A ball is thrown in the air from the top of a building. Its height, in meters above ground, as a function of time, in seconds, is given by \(h(t)=-4.9 t^{2}+24 t+8 .\) How long does it take to reach maximum height?

For the following exercises, use a calculator to graph \(f(x)\). Use the graph to solve \(f(x)>0\). $$ f(x)=\frac{(x+3)^{2}}{(x-1)^{2}(x+1)} $$

For the following exercises, find the dimensions of the box described. The length is three times the height and the height is one inch less than the width. The volume is 108 cubic inches.

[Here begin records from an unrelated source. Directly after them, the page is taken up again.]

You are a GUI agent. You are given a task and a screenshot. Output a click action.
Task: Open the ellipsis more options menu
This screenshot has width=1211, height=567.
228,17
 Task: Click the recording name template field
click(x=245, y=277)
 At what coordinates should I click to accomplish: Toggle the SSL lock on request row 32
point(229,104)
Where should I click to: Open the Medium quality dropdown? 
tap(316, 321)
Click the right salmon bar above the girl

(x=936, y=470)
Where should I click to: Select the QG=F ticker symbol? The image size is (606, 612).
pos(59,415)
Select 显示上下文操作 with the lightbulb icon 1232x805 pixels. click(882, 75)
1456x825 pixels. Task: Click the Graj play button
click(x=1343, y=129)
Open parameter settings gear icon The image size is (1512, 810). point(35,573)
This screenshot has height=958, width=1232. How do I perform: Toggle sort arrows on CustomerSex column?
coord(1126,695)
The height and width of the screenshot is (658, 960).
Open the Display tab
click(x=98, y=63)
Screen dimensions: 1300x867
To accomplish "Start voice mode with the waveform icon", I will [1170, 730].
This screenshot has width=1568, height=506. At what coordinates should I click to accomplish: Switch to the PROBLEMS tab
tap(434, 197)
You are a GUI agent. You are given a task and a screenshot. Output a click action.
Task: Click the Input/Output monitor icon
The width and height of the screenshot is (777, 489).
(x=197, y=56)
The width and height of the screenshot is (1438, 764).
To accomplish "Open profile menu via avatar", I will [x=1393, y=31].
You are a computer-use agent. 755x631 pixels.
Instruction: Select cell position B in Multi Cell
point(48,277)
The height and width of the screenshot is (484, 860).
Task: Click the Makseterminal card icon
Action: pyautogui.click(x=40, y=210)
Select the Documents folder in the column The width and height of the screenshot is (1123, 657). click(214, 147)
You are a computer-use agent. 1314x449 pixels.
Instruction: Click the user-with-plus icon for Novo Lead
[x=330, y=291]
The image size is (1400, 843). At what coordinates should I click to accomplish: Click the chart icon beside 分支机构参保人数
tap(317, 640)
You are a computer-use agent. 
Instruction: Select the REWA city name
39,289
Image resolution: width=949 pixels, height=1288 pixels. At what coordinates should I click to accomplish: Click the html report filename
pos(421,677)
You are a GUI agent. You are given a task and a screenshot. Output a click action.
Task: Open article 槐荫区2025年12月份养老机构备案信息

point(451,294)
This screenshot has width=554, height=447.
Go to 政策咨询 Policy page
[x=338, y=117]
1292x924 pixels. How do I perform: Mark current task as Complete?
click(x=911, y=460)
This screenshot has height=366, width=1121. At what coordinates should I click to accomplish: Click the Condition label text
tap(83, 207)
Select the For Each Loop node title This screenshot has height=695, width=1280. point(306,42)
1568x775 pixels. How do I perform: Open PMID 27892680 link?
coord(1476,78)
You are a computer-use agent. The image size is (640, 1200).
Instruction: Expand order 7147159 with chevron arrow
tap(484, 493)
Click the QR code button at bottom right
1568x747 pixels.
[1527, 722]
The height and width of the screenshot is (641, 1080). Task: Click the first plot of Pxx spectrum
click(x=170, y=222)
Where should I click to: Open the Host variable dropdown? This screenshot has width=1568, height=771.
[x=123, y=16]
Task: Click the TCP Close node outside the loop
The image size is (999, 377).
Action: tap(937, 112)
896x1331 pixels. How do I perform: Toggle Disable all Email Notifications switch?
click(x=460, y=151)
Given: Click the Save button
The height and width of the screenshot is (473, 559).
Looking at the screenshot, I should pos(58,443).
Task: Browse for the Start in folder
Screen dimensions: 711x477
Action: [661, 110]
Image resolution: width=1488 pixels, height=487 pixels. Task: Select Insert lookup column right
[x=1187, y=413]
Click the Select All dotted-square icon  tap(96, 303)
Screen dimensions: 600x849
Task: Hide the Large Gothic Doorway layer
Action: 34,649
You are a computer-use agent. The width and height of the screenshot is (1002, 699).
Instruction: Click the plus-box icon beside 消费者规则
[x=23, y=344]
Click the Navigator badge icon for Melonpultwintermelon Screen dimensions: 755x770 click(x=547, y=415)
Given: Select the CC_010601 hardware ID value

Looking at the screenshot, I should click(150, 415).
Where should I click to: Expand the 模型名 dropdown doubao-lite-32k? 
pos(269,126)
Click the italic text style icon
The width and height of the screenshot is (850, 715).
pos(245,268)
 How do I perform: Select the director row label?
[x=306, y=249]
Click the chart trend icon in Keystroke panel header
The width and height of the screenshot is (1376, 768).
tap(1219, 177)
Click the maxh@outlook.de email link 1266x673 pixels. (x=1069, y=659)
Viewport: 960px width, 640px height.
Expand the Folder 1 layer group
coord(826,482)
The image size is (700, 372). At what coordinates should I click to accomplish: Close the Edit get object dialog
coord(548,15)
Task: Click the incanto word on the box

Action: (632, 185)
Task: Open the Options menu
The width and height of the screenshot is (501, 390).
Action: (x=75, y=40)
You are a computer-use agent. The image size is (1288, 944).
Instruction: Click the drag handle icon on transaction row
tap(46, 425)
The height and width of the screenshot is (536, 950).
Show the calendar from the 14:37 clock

A soccer stadium holds 62,000 spectators. With a ticket price of $$\$ 11,$$ the average attendance has been 26,000 . When the price dropped to $$\$ 9,$$ the average attendance rose to 31,000 . Assuming that attendance is linearly related to ticket price, what ticket price would maximize revenue?

For the following exercises, identify the removable discontinuity. $$ f(x)=\frac{x^{2}-4}{x-2} $$

For the following exercises, find the dimensions of the box described. The length is 3 inches more than the width. The width is 2 inches more than the height. The volume is 120 cubic inches.

For the following exercises, write the polynomial function that models the given situation. A rectangle has a length of 10 units and a width of 8 units. Squares of \(x\) by \(x\) units are cut out of each corner, and then the sides are folded up to create an open box. Express the volume of the box as a polynomial function in terms of \(x\).

A farmer finds that if she plants 75 trees per acre, each tree will yield 20 bushels of fruit. She estimates that for each additional tree planted per acre, the yield of each tree will decrease by 3 bushels. How many trees should she plant per acre to maximize her harvest?

For the following exercises, identify the removable discontinuity. $$ f(x)=\frac{x^{3}+1}{x+1} $$

For the following exercises, identify the removable discontinuity. $$ f(x)=\frac{x^{2}+x-6}{x-2} $$

For the following exercises, find the dimensions of the right circular cylinder described. The height is one less than one half the radius. The volume is \(72 \pi\) cubic meters.

For the following exercises, write the polynomial function that models the given situation. A square has sides of 12 units. Squares \(x+1\) by \(x+1\) units are cut out of each corner, and then the sides are folded up to create an open box. Express the volume of the box as a function in terms of \(x\).